Saturday, January 13, 2007

 

Talkin 'bout My G-g-g-generation


At the left is a picture of yours truly, monchie b. monchum, at age 13. Roughly seven months before that photo was taken, President John F. Kennedy was murdered and America was never the same again.

Nor was I.

Before JFK was assassinated, I believed in America and in "liberty and justice for all." I still do, in fact. But I was learning, and would continue to learn during the succeeding decades, that many powerful folks in our government and political system don't really believe in the core values that the United States of America is supposed to represent.

The assassinations of JFK, Martin Luther King and Robert Kennedy -- as well as the dishonesty and incompetence that led to Vietnam, and the subsequent rise of the authoritarian right wing with its utter contempt for America's freedoms -- made many of my generation skeptical of government and politicians. Those pols and pundits who tried to conceal their anti-freedom leanings by wrapping themselves in the flag and portraying themselves as more-patriotic-than-thou were especially deserving of disrespect. How could they be patriotic when they urinate and defecate on the core values that America is supposed to be all about?

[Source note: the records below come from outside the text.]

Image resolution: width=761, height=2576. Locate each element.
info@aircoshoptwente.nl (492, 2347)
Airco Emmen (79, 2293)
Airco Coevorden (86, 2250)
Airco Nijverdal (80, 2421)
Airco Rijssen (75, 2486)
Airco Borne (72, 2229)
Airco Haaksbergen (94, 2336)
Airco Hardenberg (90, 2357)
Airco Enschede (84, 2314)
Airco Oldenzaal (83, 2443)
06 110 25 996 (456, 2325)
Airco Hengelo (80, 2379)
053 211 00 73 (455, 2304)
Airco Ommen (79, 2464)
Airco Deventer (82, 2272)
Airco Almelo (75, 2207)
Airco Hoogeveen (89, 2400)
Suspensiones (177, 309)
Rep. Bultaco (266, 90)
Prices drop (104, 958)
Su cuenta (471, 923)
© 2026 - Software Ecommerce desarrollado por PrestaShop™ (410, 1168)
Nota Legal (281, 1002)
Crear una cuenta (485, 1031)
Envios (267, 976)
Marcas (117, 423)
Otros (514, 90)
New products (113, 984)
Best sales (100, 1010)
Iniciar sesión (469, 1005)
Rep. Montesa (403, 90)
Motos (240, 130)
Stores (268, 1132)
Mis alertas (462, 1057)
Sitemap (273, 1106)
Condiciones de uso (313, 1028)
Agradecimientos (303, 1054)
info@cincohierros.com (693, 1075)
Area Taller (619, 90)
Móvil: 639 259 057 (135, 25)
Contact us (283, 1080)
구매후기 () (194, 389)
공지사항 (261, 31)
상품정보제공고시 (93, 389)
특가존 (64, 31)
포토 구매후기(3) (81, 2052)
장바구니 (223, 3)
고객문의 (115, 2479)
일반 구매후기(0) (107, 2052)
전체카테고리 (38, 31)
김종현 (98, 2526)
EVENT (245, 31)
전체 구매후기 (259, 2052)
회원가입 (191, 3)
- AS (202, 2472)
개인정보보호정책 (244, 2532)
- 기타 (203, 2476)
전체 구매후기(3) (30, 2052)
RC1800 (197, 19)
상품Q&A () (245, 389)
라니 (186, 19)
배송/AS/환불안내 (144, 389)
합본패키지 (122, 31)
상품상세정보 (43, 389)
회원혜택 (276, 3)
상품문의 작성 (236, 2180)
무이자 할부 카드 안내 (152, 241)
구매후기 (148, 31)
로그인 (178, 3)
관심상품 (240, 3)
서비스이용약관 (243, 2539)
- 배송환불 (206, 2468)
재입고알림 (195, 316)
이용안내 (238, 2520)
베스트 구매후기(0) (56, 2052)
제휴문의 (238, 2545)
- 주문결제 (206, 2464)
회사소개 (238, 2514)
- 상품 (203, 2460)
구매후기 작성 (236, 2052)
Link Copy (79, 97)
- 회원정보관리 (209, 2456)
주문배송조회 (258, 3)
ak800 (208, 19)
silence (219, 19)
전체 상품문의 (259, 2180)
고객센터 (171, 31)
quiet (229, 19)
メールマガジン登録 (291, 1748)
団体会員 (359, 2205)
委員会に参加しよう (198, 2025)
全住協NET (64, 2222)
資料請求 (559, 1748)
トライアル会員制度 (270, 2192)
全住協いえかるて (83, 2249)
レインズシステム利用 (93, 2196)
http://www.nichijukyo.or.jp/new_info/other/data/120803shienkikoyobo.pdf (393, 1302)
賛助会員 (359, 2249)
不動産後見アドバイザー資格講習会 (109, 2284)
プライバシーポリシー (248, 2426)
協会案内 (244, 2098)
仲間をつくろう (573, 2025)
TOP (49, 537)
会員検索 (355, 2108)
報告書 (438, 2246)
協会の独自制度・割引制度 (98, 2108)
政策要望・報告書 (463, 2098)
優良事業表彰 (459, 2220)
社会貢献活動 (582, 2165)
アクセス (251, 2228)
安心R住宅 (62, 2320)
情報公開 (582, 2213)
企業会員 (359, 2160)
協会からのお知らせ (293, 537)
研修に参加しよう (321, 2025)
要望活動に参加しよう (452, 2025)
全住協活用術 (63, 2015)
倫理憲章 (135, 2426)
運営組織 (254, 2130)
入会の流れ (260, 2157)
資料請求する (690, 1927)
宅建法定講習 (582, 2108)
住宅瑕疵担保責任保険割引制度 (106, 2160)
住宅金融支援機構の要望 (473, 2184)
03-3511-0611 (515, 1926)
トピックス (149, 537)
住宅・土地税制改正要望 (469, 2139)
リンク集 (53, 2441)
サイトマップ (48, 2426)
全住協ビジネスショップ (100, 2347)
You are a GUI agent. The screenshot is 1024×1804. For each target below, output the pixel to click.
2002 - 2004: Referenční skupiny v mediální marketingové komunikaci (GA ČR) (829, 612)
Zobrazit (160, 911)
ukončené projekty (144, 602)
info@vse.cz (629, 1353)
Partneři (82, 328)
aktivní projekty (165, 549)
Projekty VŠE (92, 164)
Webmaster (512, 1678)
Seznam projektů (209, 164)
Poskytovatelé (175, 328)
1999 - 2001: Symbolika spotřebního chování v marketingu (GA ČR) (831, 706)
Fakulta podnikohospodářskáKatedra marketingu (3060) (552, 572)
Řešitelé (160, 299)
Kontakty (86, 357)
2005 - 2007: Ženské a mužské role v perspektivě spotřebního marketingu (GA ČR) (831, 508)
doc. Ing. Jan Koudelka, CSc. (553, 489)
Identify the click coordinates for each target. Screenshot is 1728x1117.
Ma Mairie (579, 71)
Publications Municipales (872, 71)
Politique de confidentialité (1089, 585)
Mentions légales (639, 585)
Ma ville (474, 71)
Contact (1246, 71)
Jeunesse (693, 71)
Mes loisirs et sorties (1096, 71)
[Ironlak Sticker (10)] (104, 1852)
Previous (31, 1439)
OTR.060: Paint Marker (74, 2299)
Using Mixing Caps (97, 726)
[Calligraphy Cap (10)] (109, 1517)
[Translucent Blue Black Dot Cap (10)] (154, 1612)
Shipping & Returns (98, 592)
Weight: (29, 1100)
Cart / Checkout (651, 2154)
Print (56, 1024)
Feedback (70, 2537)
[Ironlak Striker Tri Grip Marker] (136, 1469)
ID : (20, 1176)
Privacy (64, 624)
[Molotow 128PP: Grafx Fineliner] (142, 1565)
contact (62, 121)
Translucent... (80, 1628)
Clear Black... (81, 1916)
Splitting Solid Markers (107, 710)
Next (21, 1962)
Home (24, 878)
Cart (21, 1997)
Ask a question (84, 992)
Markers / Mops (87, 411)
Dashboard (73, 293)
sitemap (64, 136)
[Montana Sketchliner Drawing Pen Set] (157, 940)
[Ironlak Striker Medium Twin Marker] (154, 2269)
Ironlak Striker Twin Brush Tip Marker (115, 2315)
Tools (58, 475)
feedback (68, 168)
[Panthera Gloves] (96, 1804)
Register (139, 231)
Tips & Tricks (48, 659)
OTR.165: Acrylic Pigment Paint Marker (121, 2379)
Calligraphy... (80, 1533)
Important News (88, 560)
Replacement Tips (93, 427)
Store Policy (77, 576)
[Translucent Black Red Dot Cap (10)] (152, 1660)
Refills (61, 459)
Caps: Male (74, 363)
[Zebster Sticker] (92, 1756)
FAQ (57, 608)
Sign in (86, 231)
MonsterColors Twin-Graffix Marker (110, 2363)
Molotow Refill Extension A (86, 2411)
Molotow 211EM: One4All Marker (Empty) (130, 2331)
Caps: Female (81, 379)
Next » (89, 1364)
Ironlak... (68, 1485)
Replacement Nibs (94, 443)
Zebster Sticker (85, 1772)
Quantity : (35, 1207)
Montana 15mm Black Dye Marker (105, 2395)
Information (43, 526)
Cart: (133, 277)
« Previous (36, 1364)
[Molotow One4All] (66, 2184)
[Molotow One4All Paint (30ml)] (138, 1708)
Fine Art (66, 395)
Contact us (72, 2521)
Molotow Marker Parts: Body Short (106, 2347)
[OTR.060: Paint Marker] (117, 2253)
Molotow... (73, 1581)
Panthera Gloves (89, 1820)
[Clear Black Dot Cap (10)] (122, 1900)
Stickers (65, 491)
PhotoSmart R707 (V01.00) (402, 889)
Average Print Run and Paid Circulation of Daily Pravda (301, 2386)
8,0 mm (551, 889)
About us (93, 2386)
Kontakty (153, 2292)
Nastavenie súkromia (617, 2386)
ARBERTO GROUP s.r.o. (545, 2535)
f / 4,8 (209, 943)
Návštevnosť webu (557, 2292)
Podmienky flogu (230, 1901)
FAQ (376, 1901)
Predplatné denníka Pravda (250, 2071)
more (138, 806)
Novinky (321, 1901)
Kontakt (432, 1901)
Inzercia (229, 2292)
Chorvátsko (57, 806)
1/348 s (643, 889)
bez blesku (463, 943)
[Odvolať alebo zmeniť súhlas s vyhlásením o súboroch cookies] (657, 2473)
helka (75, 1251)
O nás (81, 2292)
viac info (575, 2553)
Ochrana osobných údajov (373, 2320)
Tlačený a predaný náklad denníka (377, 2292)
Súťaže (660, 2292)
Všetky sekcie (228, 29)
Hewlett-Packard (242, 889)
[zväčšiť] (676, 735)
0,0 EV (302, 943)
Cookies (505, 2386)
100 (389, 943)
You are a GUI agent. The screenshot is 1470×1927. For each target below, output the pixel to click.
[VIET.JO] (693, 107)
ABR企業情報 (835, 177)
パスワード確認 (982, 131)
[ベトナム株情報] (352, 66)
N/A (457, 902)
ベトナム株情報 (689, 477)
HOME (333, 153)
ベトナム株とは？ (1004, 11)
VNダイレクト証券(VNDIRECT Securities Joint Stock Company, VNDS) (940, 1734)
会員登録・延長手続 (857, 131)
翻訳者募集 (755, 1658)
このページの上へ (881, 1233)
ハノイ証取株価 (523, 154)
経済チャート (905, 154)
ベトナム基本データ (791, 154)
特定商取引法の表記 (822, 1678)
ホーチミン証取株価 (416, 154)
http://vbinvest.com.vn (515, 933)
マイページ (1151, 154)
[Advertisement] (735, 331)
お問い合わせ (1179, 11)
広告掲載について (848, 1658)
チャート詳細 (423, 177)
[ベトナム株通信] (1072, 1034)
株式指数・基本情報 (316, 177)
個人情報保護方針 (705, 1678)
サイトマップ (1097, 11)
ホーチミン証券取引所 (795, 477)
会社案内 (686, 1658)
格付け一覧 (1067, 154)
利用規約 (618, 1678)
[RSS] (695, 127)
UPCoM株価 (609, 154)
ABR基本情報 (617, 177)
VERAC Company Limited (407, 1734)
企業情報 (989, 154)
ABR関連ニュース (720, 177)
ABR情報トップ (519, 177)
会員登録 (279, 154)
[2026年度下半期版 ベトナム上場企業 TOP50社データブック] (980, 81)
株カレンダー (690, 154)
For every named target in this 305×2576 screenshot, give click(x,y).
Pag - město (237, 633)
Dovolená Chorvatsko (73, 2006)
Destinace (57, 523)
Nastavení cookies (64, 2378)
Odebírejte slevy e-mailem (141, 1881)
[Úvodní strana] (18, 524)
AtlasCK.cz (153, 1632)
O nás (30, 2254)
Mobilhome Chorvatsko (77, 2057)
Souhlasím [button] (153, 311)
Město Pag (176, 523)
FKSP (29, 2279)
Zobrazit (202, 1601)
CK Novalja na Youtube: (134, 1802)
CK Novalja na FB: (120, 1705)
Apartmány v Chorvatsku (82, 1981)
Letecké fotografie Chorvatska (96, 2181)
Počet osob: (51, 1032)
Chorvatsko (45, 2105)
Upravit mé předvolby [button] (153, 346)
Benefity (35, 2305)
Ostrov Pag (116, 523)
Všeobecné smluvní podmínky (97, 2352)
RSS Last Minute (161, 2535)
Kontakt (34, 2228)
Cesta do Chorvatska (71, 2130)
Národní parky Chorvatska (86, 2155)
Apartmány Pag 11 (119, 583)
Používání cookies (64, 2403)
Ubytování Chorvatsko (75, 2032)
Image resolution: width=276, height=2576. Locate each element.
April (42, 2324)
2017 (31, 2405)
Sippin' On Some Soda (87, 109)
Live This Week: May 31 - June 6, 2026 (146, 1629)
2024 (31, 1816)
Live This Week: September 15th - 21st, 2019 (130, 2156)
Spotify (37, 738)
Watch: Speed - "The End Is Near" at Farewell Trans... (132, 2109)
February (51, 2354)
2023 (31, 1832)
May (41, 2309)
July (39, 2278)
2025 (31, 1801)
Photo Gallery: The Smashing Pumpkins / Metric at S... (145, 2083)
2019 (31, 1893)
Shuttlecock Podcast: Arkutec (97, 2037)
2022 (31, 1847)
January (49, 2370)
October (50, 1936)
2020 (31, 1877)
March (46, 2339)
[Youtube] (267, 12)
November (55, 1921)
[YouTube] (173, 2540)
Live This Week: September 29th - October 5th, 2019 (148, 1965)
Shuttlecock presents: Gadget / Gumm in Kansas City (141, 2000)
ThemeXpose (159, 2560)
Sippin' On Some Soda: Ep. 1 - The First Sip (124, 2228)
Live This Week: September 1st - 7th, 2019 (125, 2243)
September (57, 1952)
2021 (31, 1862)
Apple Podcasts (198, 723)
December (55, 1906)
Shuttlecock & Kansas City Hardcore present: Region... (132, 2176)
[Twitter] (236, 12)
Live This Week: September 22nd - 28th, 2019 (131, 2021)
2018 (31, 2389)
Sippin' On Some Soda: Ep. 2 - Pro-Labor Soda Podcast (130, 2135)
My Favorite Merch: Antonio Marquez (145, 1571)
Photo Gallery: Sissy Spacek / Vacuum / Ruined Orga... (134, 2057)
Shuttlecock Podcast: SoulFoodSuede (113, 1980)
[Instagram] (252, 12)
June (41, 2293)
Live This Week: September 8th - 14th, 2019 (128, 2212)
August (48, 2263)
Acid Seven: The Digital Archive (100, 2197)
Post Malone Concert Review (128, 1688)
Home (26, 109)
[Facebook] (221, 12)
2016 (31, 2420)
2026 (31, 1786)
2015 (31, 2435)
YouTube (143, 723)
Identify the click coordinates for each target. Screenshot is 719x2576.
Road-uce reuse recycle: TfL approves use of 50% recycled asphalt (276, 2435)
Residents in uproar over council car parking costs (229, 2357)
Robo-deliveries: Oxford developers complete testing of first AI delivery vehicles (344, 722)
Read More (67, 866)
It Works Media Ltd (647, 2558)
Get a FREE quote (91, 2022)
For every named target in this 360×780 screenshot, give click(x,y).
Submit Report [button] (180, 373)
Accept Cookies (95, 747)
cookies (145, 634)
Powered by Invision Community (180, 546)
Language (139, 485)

The two greatest political lessons many early (born roughly 1946-1954) baby boomers learned from our experiences were a) "liberty and justice for all" is a worthy and noble goal for America; and b) it is not just a right but a duty for Americans to question authority.

Which brings us to Rod Dreher, a conservative pundit for National Review who's just recently learned the value of questioning authority. He's 40 years old, which means he's a post-boomer -- Generation X -- and unlike early boomers, Mr. Dreher came of age around the time of the Iran hostage crisis and the subsequent dishonest propaganda barrage of the Reagan era. Facts and logic became irrelevant; feelings became triumphant. It was Morning in America. It didn't matter that the president's facts were all wrong, because he made us feel good about ourselves. Only those evil liberals cared about facts. The Age of Truthiness had begun, two decades before Stephen Colbert coined the term.

After watching Dear Leader's speech the other night, Mr. Dreher had an epiphany, a Road to Damascus Moment. In a commentary on NPR, he explained:


As I sat in my office last night watching President Bush deliver his big speech, I seethed over the waste, the folly, the stupidity of this war.

I had a heretical thought for a conservative - that I have got to teach my kids that they must never, ever take Presidents and Generals at their word - that their government will send them to kill and die for noble-sounding rot - that they have to question authority.

On the walk to the parking garage, it hit me. Hadn't the hippies tried to tell my generation that? Why had we scorned them so blithely?

Why indeed? I do believe our experiences during childhood and adolescence help to mold our political values. I came of age when some of our most respected leaders were murdered, while other leaders betrayed core American values. Mr. Dreher came of age in an era of a Pravda-like Fantasyland, when young minds were pumped full of fact-impaired BS, and questioning right-wing authorities was considered evil.

Rod Dreher gives me hope for America. We will probably never agree on most issues, but at least we can both accept the proposition that questioning authority -- whether that authority is conservative or liberal or whatever -- is an important tool for preserving America's freedoms. As history has demonstrated on numerous occasions, blindly following dishonest authoritarian leaders is the road to a society's destruction.

Inspired by Glenn Greenwald and mahablog.